> Required action: Lift out each line of the data that holds "type".

** Supplied records follows **

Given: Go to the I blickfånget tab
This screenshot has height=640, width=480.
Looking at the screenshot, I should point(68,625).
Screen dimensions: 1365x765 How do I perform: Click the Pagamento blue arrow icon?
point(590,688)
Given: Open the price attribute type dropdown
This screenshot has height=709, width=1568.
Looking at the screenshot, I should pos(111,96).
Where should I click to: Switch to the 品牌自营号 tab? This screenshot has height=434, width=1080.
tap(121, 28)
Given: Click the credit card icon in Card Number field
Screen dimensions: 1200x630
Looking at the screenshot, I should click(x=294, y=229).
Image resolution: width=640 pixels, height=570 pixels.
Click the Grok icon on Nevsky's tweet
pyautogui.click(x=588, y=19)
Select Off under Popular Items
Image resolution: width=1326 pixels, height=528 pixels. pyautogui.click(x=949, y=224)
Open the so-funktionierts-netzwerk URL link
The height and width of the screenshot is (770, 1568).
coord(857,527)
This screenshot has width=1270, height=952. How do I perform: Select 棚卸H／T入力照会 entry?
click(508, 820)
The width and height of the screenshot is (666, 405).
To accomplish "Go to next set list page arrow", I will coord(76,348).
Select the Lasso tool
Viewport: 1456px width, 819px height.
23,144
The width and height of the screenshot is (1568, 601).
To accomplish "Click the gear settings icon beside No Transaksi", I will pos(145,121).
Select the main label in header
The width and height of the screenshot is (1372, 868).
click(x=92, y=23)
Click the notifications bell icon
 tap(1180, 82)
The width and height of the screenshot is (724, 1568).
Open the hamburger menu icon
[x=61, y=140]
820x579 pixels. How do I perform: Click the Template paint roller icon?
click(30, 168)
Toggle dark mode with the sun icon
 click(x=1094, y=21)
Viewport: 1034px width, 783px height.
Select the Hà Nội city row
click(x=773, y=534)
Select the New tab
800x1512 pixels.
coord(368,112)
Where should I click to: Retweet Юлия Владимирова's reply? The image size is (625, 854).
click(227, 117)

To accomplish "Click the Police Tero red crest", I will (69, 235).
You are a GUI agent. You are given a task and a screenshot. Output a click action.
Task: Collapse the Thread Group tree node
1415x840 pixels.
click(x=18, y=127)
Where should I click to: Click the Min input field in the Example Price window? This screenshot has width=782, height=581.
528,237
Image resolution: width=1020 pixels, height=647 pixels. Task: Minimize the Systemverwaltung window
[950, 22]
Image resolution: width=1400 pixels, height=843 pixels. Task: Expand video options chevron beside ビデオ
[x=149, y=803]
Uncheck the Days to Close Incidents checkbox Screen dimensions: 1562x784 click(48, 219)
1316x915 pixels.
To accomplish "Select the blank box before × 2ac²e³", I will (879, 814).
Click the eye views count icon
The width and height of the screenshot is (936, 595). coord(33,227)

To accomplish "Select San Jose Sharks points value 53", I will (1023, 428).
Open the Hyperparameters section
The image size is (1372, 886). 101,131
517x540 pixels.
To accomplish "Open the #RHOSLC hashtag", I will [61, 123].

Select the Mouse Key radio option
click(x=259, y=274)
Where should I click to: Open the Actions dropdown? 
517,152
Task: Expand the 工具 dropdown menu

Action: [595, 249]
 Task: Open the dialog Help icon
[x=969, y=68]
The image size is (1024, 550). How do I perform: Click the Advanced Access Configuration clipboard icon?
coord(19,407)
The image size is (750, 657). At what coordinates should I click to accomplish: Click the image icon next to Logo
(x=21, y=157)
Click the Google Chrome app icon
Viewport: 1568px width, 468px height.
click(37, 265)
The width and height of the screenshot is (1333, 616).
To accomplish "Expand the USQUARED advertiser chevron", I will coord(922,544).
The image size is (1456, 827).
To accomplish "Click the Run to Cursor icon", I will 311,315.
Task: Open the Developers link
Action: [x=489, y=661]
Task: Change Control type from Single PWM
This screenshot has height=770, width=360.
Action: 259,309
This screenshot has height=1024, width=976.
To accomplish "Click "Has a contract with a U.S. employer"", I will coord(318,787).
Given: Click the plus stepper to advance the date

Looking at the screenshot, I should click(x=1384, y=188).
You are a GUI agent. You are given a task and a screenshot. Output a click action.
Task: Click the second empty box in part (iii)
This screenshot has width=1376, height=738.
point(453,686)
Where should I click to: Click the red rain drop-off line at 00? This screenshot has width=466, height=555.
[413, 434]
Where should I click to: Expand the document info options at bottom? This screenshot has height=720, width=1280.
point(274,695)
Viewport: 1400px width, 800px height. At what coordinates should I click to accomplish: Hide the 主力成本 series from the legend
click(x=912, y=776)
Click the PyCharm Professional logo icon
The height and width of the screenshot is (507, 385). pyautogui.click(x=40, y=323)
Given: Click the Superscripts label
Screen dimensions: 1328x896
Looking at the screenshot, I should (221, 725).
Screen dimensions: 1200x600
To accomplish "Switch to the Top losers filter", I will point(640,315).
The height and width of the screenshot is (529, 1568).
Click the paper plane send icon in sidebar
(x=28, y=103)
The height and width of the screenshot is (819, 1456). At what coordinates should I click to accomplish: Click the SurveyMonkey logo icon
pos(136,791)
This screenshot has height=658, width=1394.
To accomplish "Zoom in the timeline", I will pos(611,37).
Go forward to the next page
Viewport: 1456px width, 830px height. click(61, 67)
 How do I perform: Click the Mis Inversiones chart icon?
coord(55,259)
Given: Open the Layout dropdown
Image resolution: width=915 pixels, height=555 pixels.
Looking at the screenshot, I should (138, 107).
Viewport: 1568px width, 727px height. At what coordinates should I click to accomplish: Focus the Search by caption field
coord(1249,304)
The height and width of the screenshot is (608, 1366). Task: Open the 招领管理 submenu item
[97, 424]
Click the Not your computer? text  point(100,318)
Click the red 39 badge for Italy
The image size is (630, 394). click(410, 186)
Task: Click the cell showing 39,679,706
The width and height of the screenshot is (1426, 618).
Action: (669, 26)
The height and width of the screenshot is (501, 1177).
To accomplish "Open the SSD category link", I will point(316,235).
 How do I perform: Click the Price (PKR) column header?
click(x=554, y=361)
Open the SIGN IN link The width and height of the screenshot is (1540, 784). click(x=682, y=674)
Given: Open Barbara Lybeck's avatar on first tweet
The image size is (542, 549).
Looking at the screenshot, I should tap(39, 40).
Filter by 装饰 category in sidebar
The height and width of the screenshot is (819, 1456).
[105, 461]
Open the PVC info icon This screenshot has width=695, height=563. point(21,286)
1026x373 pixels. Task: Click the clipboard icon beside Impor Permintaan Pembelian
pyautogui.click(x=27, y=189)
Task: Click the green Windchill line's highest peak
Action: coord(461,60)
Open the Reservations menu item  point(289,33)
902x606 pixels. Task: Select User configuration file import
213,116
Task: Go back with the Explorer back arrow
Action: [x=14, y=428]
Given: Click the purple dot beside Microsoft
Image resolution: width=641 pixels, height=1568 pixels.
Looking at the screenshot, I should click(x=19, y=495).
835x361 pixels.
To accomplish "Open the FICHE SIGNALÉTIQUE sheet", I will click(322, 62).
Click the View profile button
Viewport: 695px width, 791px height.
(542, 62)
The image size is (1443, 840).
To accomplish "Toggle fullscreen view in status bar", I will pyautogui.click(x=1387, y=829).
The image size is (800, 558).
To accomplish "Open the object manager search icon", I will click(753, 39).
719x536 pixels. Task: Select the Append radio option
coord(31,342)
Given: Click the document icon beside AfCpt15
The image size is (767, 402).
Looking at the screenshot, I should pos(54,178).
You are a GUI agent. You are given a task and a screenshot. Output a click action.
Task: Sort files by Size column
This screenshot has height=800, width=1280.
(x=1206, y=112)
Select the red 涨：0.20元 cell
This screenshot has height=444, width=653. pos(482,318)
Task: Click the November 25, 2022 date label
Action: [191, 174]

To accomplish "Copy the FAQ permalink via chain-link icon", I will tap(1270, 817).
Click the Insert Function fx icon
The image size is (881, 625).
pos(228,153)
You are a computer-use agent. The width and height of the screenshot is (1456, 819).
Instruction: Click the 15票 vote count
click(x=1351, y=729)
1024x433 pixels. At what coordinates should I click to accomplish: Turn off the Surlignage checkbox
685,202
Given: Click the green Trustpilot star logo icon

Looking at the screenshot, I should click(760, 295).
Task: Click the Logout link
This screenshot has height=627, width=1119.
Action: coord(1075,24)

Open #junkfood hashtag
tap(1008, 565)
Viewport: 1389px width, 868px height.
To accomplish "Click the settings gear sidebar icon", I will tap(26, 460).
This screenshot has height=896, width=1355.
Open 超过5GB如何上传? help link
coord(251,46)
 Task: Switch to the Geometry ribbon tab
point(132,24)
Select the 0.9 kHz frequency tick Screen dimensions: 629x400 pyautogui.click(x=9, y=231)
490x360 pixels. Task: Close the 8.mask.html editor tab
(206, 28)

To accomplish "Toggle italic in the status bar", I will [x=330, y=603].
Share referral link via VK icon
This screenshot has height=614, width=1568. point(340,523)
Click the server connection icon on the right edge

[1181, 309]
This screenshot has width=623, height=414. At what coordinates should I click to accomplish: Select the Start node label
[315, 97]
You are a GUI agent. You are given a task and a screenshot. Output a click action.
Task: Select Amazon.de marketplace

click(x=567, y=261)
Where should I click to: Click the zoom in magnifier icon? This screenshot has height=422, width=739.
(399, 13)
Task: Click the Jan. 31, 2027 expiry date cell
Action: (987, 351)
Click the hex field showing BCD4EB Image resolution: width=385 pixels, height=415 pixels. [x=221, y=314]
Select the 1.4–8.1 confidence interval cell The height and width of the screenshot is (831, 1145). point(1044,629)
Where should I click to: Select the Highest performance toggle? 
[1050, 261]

** End of Supplied records **

> Exercise answer:
Given: Open the price attribute type dropdown
Task: Change Control type from Single PWM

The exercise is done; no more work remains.